МАТЕРИАЛ К ЗАДАНИЮ:
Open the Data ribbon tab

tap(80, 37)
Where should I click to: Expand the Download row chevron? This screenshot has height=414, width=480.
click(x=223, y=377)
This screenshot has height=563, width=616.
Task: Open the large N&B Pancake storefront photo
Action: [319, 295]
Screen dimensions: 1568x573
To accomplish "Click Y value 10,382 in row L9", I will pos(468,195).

--

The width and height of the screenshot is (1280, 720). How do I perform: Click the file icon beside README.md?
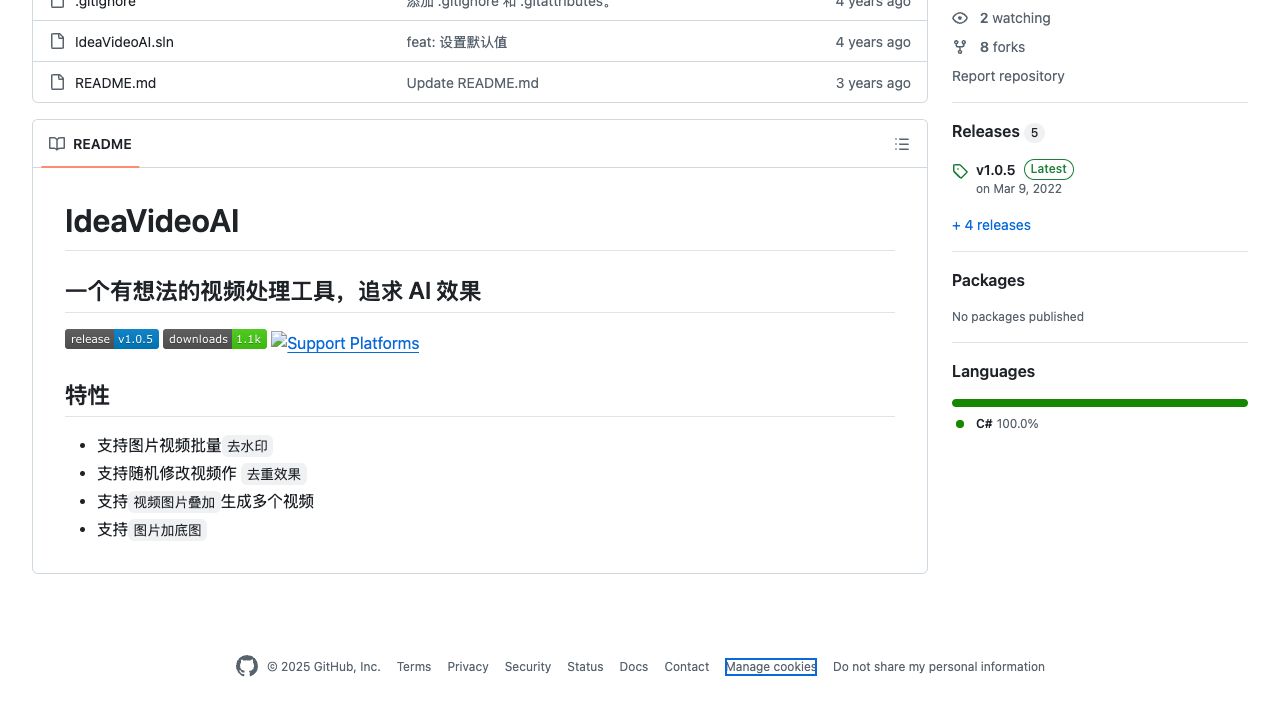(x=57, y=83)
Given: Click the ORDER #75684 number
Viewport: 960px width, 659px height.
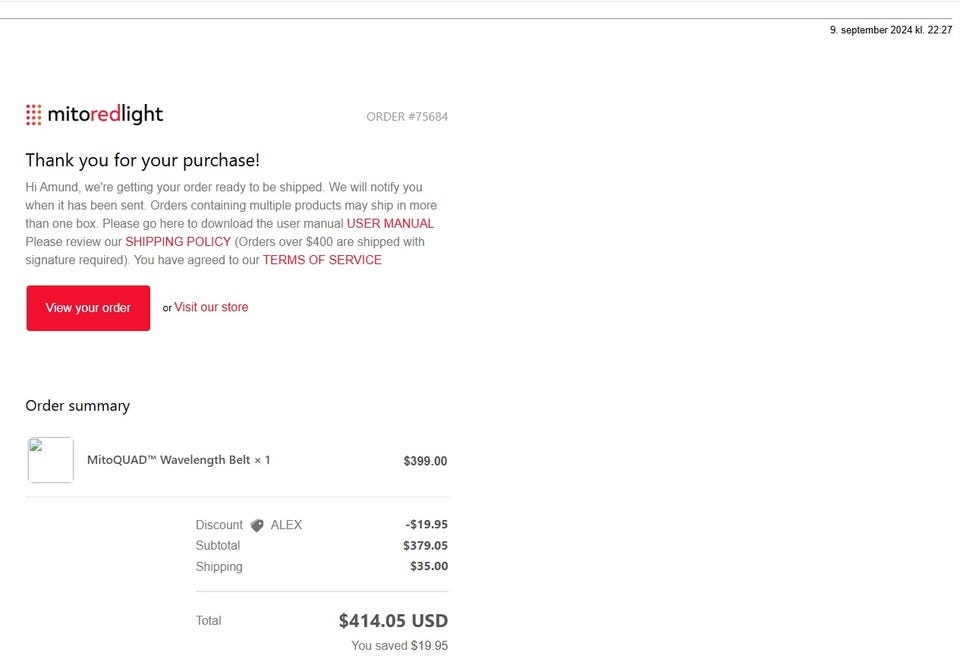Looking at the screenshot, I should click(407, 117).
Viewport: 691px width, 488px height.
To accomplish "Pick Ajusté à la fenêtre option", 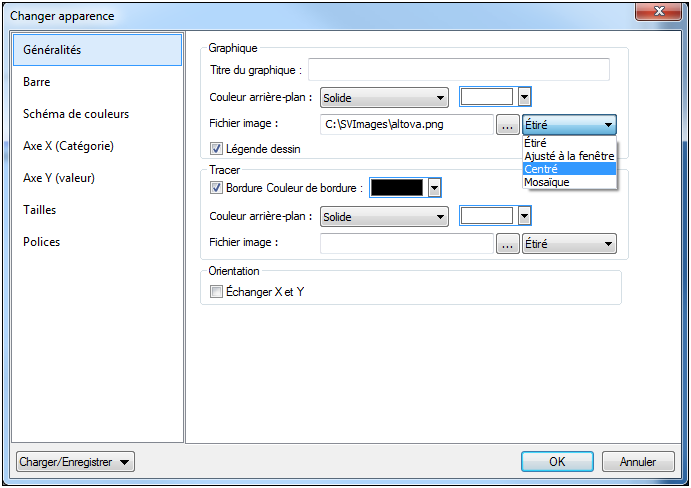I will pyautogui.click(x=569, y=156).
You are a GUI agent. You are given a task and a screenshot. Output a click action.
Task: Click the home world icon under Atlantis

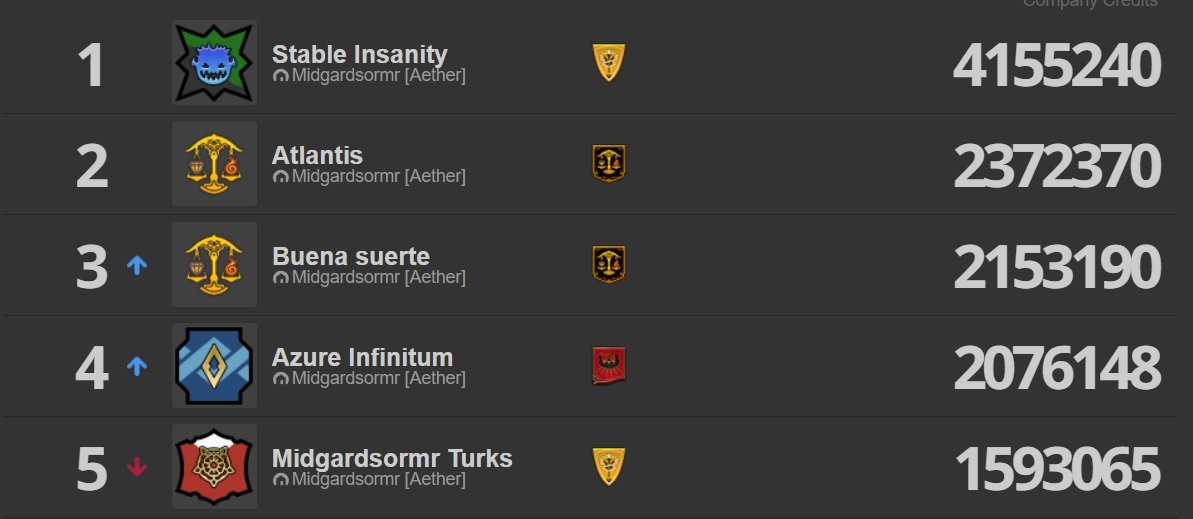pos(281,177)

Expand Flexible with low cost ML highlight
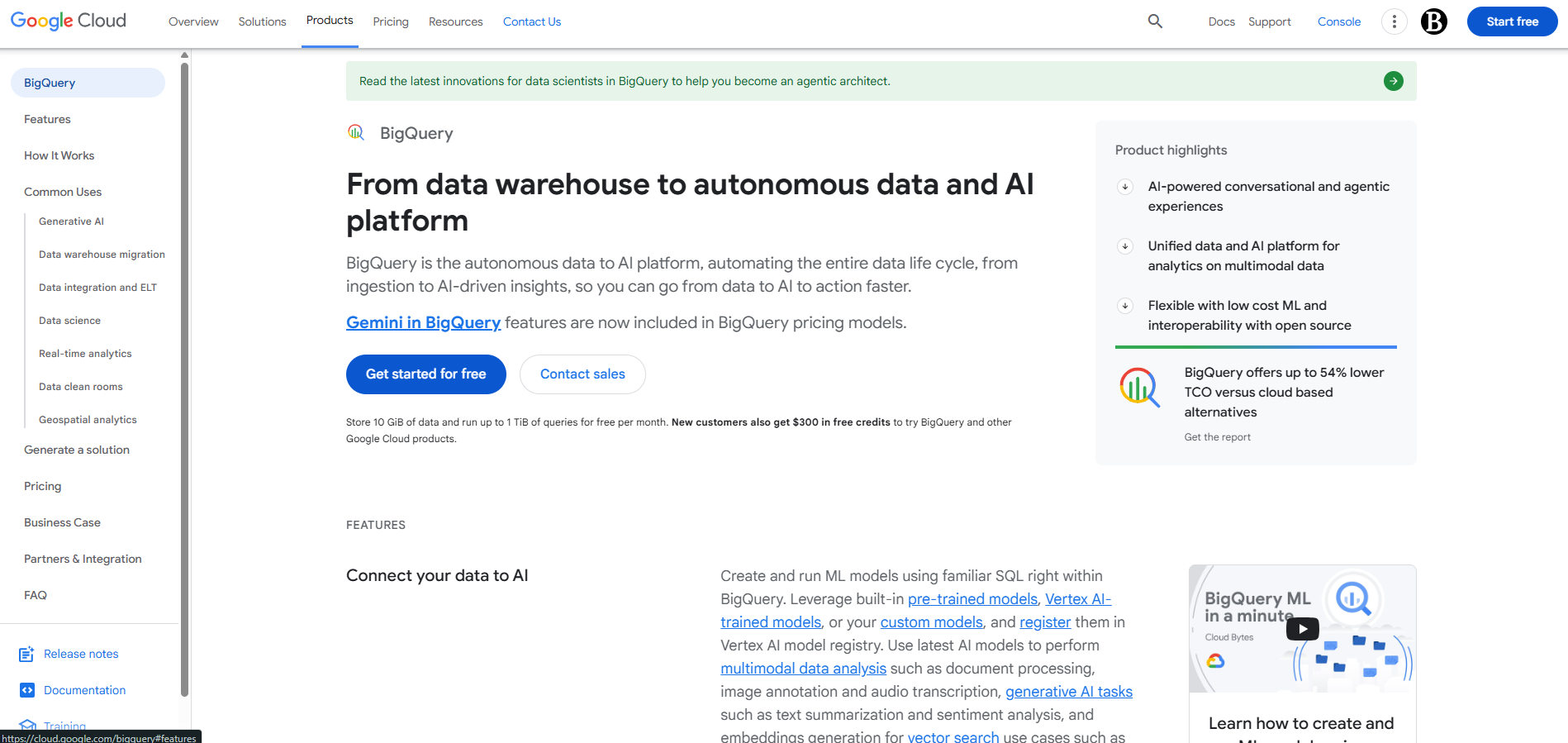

---

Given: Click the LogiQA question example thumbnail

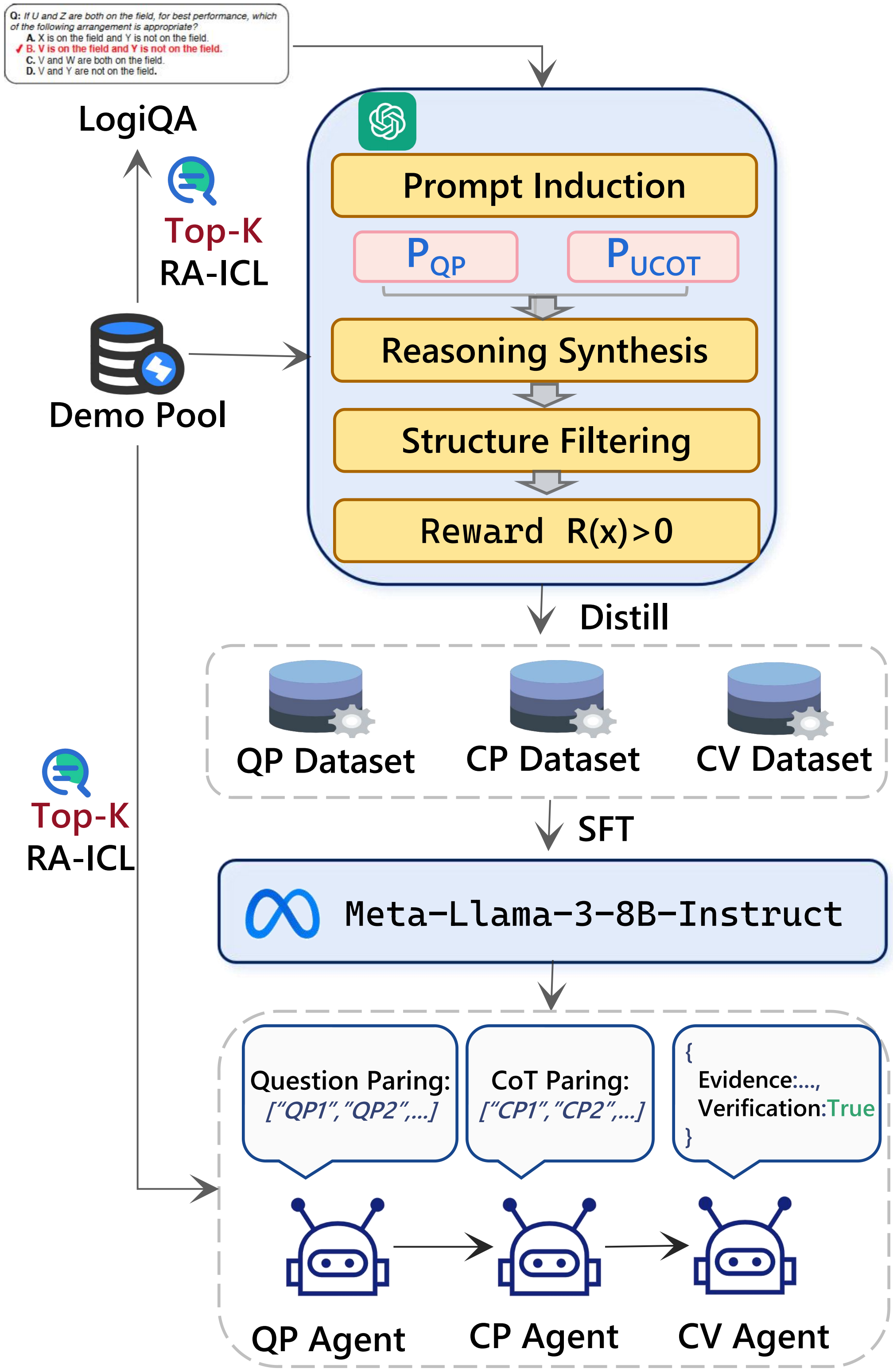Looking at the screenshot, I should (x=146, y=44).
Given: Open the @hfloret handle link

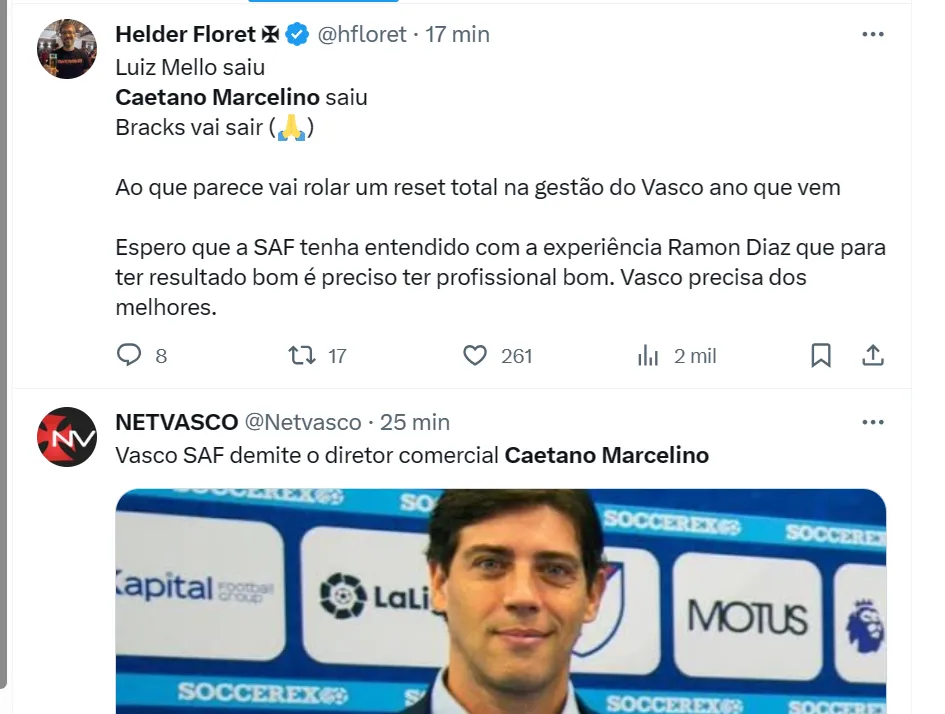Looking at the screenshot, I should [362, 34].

ЗАДАЧА:
Подставьте «home planet icon» вместо «home world icon» в строках от строки с «You are a GUI» до строки с «Expand Flexible with low cost ML highlight» включительно, ничего больше не меняя. Выведите только эти строки и не включайте в ответ изображения.

ПИСЬМЕННЫЙ ОТВЕТ:
You are a GUI agent. You are given a task and a screenshot. Output a click action.
Task: Click the home planet icon under Atlantis

pos(281,177)

Expand Flexible with low cost ML highlight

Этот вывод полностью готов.